Her goal was to highlight the civic leadership that rescued the Chathamport and South Chatham properties from development.
“It's amazing how much talent we have here, and how people use that talent on behalf of the town,” she said.
The challenge, she said, was cutting 15 hours of “good stories” down to a reasonable length. To do that, she enrolled in Matt Barnes film club at Monomoy Regional Middle School. With the help of Barnes and the students, she learned to edit the video and add production value to tell the Marconi Station story in a compelling and visually interesting way.
“It's really an amazing story that we have saved that property,” Coleman said. Some 90 people who played a part in the story either appear or are mentioned in the documentary, she added.

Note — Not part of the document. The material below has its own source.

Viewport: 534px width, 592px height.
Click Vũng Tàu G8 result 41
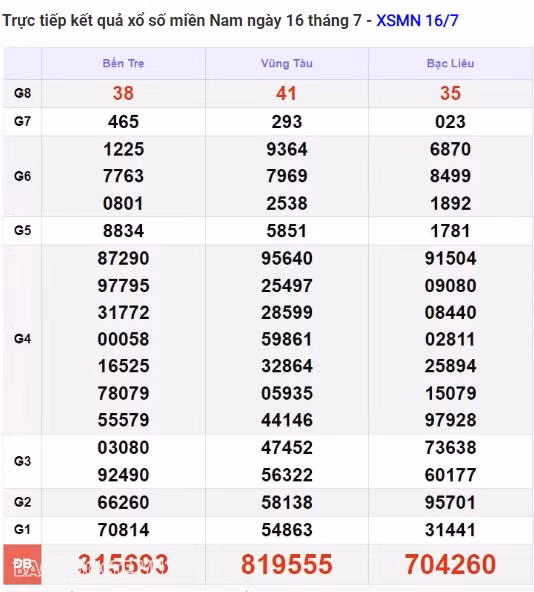[286, 93]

The station was once the busiest commercial ship-to-shore station on the east coast, sending and receiving as many as 1,000 messages a day to ships at sea the world over. After being built by Marconi, it was operated by the U.S. Navy during World War I; with the government reluctant to have the station controlled by a foreign entity, it was taken over by the Radio Corporation of America after the war. It handled communications or messages for a number of historic events, including Richard Byrd's expedition to the South Pole; it provided weather information to Amelia Earhart and handled one of the last transmissions of the Hindenburg before it burst into flames over Lakehurst, N.J. During World War II, it was once again taken over by the Navy and intercepted German submarine communications, which were relayed to Washington and London and contributed to the breaking of the Enigma code.

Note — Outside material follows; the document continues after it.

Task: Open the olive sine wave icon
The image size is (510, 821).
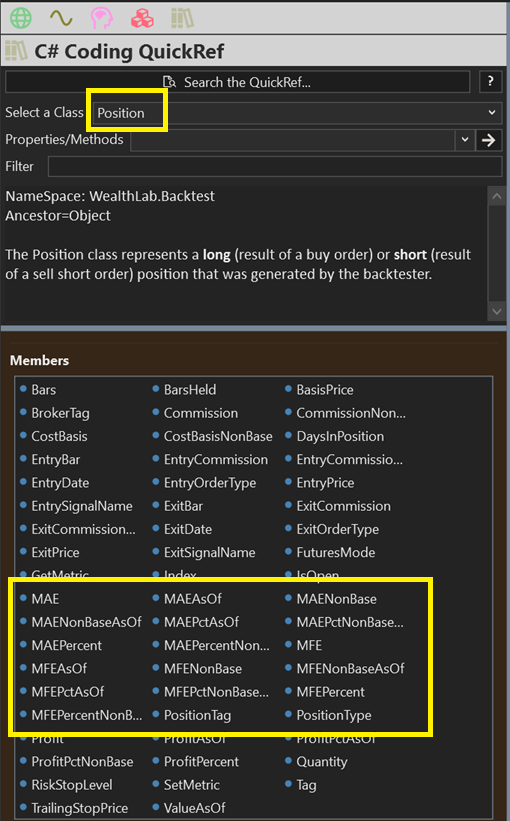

Technology spelled the end of the station, which once employed more than 30 radio and teletype operators, maintenance staff and administrators. MCI WorldCom acquired RCA Global Communications in 1988, and in 1993 automated the station to relay signals to another wireless station in Point Reyes, Calif. In 1999, MCI put the South Chatham land on the market for $2 million and the Chathamport property for $4 million. The Sullivans led the effort to have the town purchase the property, making connections with MCI officials and ultimately facilitating the purchase of a total of 90 acres of land in South Chatham and Chathamport for $950,000. The fact that the land on Ryder's Cove was already a National Register Historic District no doubt had a big impact on the outcome, Coleman said.
“If it hadn't been for the National Register designation, they would probably be house lots,” she said.
The Chathamport land includes 10 buildings that were determined to contribute to the National Register listing. Four are bungalows that were once used for staff family housing and now serve as an innovative affordable housing rental program run by the town. Two others are larger homes that are leased to private individuals on a long-term basis. The Marconi Maritime Center, which began as an offshoot of Pleasant Bay Community Boating, lease the two largest buildings: the former “hotel,” which housed bachelors who worked at the station and the former operations center. The latter is now a museum dedicated to the history of the station and wireless communications. The hotel also houses exhibits and is also used in the group's successful STEM program, which holds summer classes and also works with local schools.
“It's been a fun thing to watch over all these years,” Coleman said of the evolution of the property. She had a front-row seat; as a member of the town's finance committee, she had access to the property, and her involvement with the boating group in its early days helped steer the program toward education.
The contributions of the volunteers and regular townspeople involved in the story is told in the documentary “from the lips of the people who made it all happen,” said Coleman, a retired educator.
Admission to the Sept. 14 screening is free, but tickets must be reserved online at chathamorpheum.org/sept-special-events.